KCI, LifeCell and Systagenix operated under the Acelity brand.

In October 2019, Acelity and its KCI subsidiaries worldwide were acquired by 3M for $6.7 billion, including assumption of debt and other adjustments.

== Operations ==
KCI is composed of three business units: Active Healing Solutions, LifeCell and Therapeutic Support Systems, that operate in the wound care, regenerative medicine and therapeutic support systems markets. The largest of these business units is dedicated to wound care primarily negative pressure wound therapy for the treatment of traumatic wounds, pressure ulcers, chronic wounds and diabetic ulcers but also assistance with surgery. The therapeutic support systems developed and supplied by KCI are largely for the treatment and prevention of complications associated with patient immobility. These include support surfaces for hospital beds and home patients designed to address pulmonary complications in immobile patients. KCI also develops specialty beds for use in hospitals or in long-term care facilities. KCI expanded into the regenerative medicine market in 2008. Through subsidiary company LifeCell Corporation, KCI develops and supplies tissue-based products. These include tissue-based treatments used in surgical procedures to repair soft-tissue.

== Corporate history ==
KCI was founded in 1976 in San Antonio, Texas, by James R. Leininger, then an emergency room physician who wanted to help prevent the pulmonary complications associated with immobility. Over time, the company developed or acquired a line of therapeutic specialty beds, introducing a specialty bed for acute care patients with pulmonary complications. Initially KCI's product development focused on therapeutic beds and surfaces then expanded to introduce the first commercial negative pressure wound therapy products in the mid-1990s. KCI acquired regenerative medicine company, LifeCell, in 2008 in a non-hostile transaction for 1.7 billion. In January 2012, LifeCell was made a sister company to KCI. In 2013, LifeCell and KCI recombined into one company.

== Financial information ==
From the founding of the company in 1976 to 1988, the revenue of KCI grew to 153.2 million. The growth in revenue allowed KCI to go public and trade on the New York Stock Exchange (NYSE) in 1988. KCI stock was traded on the NYSE until 1997, when the company went private. In February 2004, KCI became a publicly listed company for the second time and was listed on the NYSE under the ticker symbol KCI.

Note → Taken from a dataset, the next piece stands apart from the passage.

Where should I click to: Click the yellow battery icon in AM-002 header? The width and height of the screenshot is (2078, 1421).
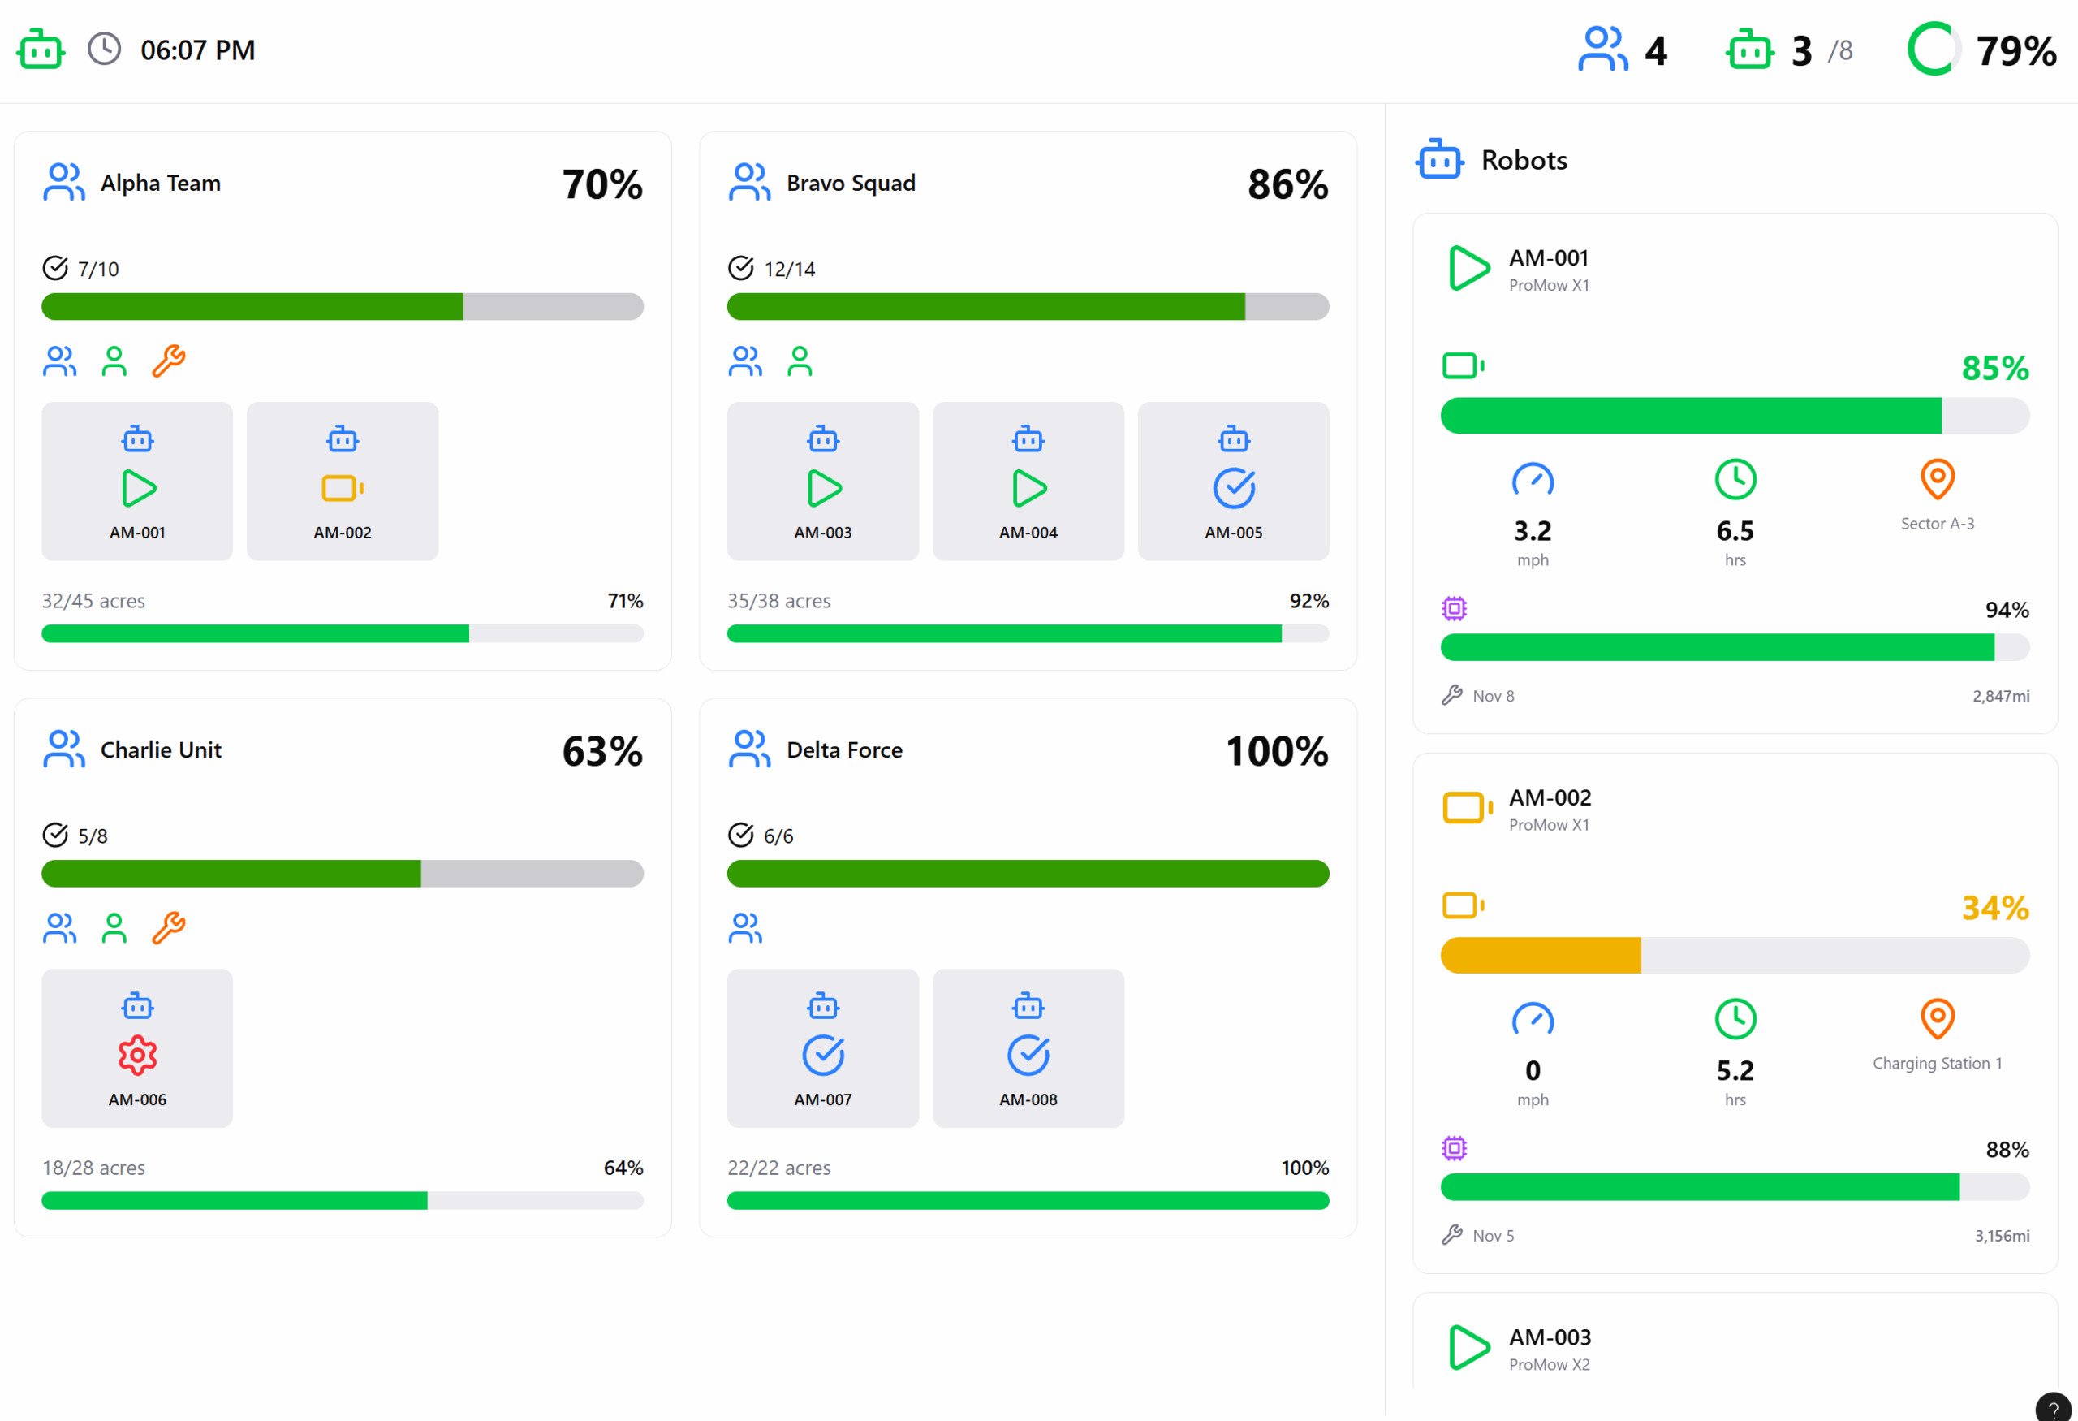tap(1466, 808)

By the late 2000s, the company's revenue was over $1 billion and reported an increase of 17 percent in 2007 to $1.61 billion. Revenue for 2008 was $1.88 billion, increasing to $1.99 billion in 2009 and in 2010 increased to $2.02 billion. On November 4, 2011, the company went private again at a price of $68.50 per share.

== Product lines ==
- V.A.C. systems used for negative pressure wound therapy.